#### [QUOTED PASSAGE]
——————

What you need to know about smart meter installation, from which companies are installing them to common smart meter problems.

The official smart meter network was switched on in November 2016. We tell you what you need to know if you had a smart meter installed prior to this, or if you're due to have one installed soon, as your smart meter might not stay as smart as you were led to believe.

You don't have to accept a smart meter if you don't want one. And if you did have a smart meter installed before the official roll out, or are due to have one installed, there are some things you need to know. Scroll down to read more.

But first, watch our video below, where we invited energy firm First Utility round to talk us through the installation process. 

Smart meter installation video

What should I watch out for if I get a smart meter installed now?

Energy companies have been installing first-generation smart meters. These meters are called SMETS1 meters. 

Here are a few things you should know if you want a smart meter now, before suppliers start installing second-generation smart meters (SMETS2):

  • If you subsequently switch supplier, your new supplier might not be able to operate your meter in ‘smart’ mode, and you might have to revert to taking meter readings.

——————

#### [Pointing data for screenshots]
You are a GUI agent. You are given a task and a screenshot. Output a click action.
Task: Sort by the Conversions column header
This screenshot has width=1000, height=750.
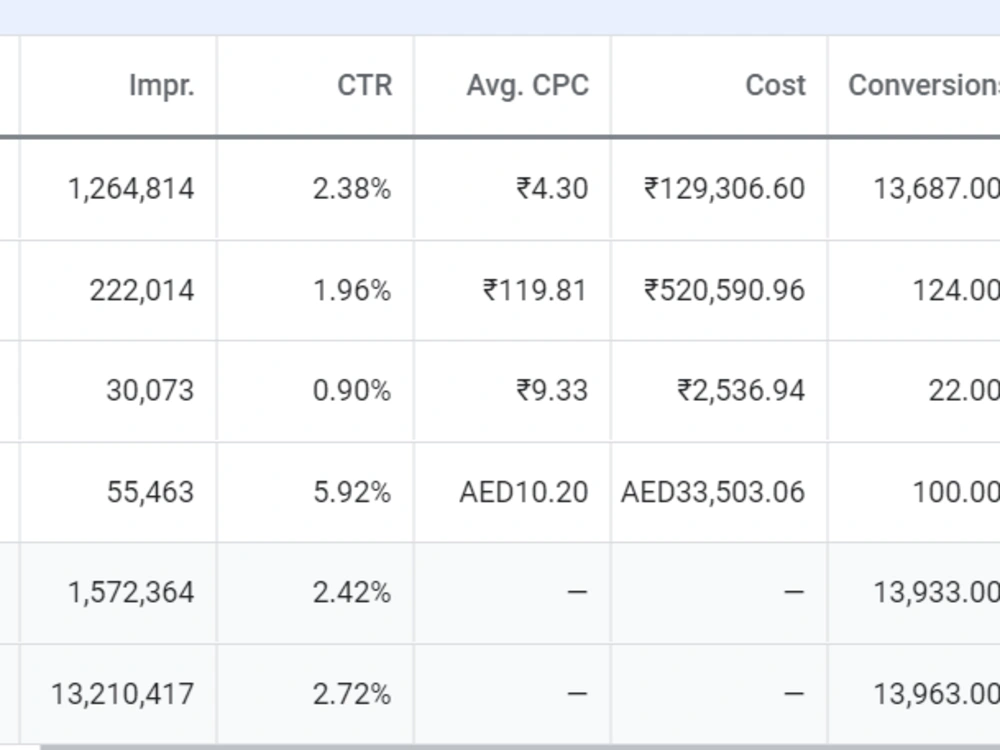tap(923, 85)
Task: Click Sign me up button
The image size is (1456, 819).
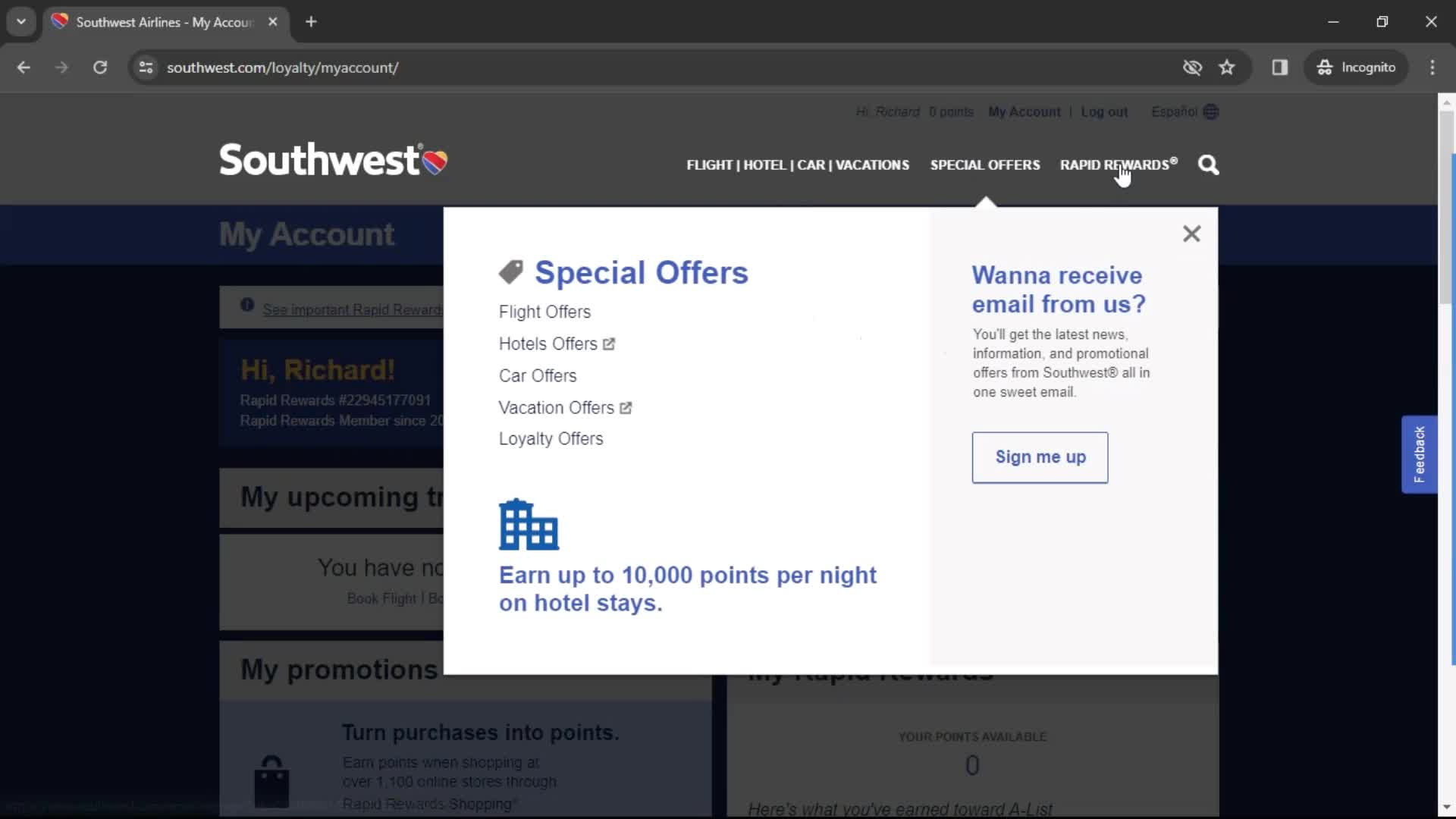Action: coord(1040,457)

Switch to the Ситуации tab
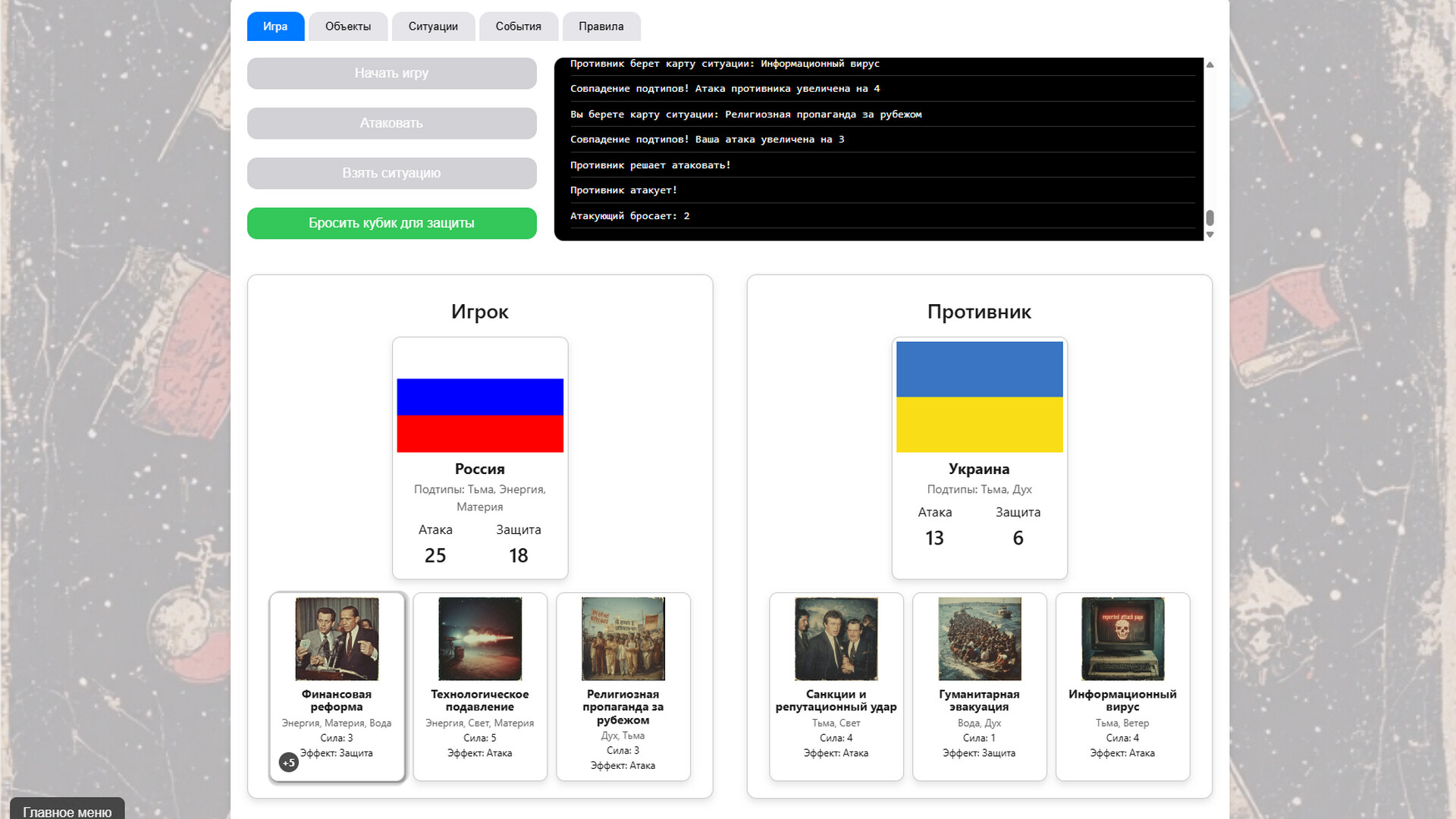[x=433, y=26]
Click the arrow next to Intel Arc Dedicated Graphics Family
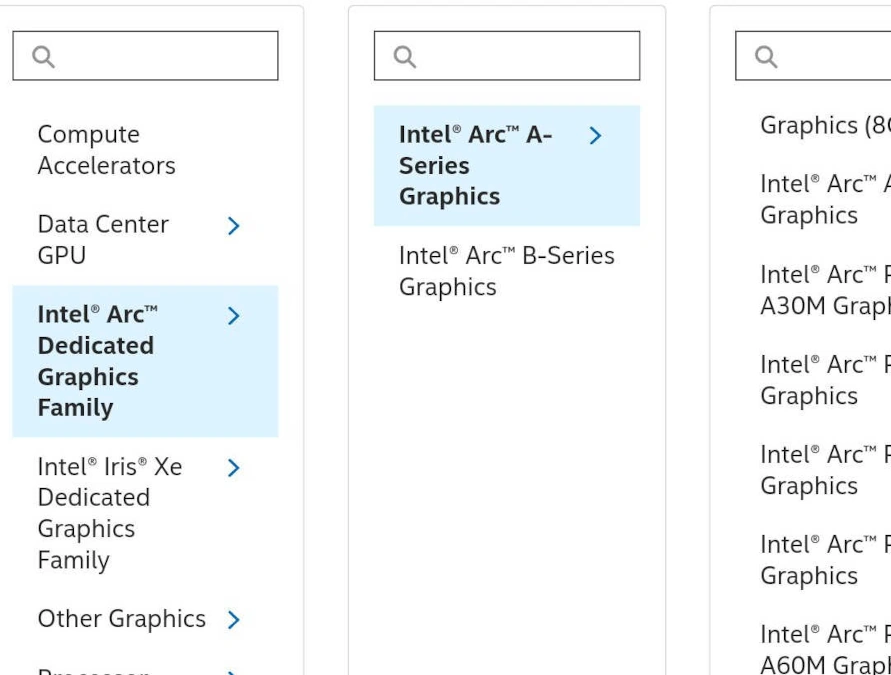Screen dimensions: 891x675 [x=234, y=316]
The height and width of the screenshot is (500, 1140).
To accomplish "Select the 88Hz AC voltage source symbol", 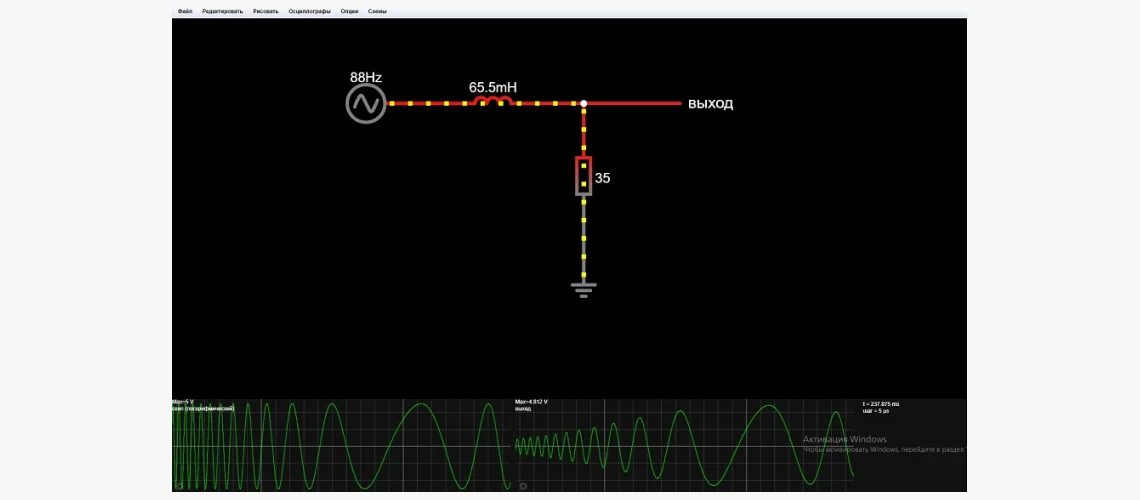I will (366, 104).
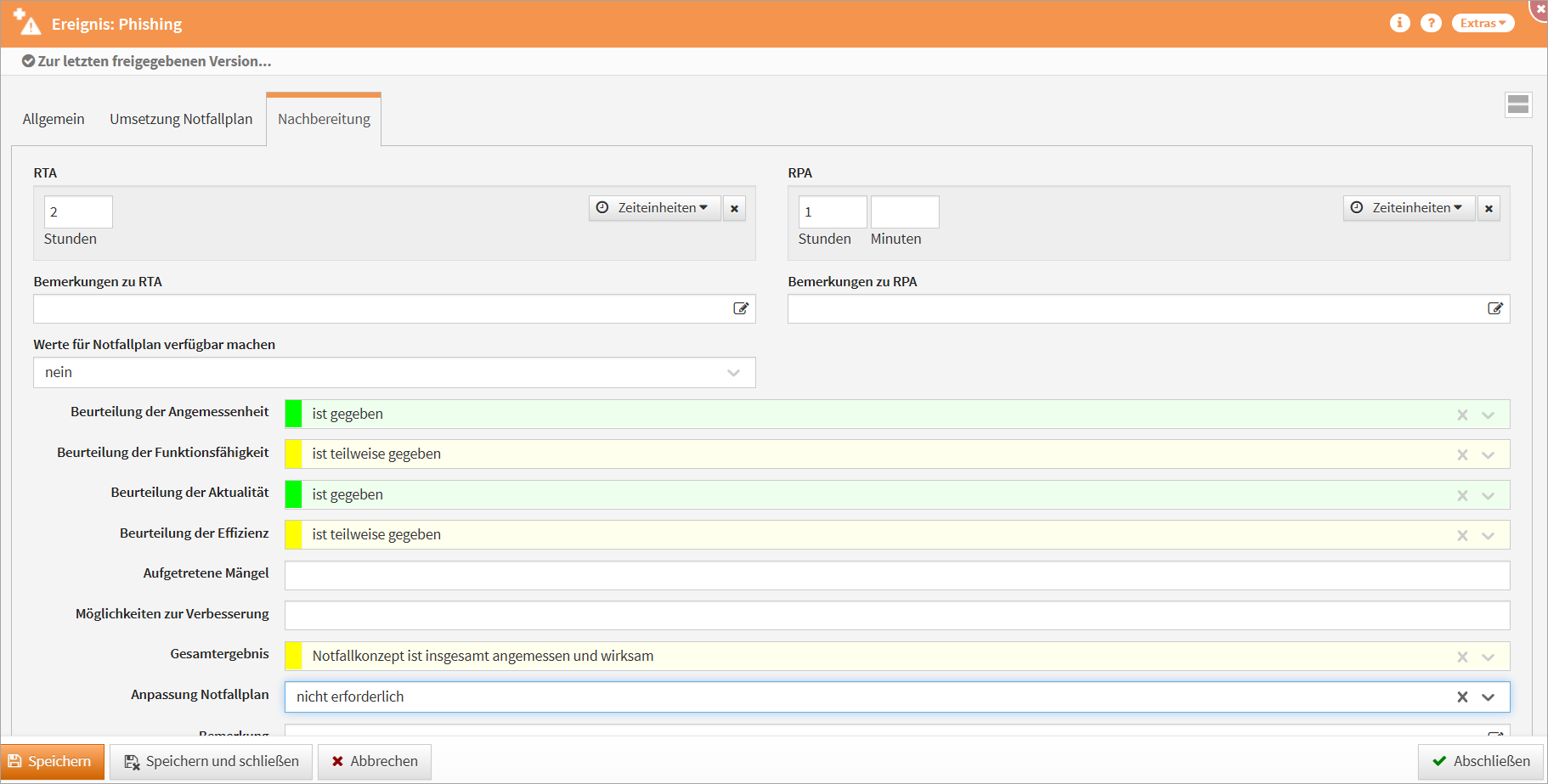This screenshot has height=784, width=1548.
Task: Clear the RTA time value with x
Action: pos(734,208)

——————

#### [WORK INSTRUCTIONS]
Please repeat the part of the smart meter text above that begins at the words "The official smart" and stops after "to read more.".

#### [SOLUTION TO THIS EXERCISE]
The official smart meter network was switched on in November 2016. We tell you what you need to know if you had a smart meter installed prior to this, or if you're due to have one installed soon, as your smart meter might not stay as smart as you were led to believe.

You don't have to accept a smart meter if you don't want one. And if you did have a smart meter installed before the official roll out, or are due to have one installed, there are some things you need to know. Scroll down to read more.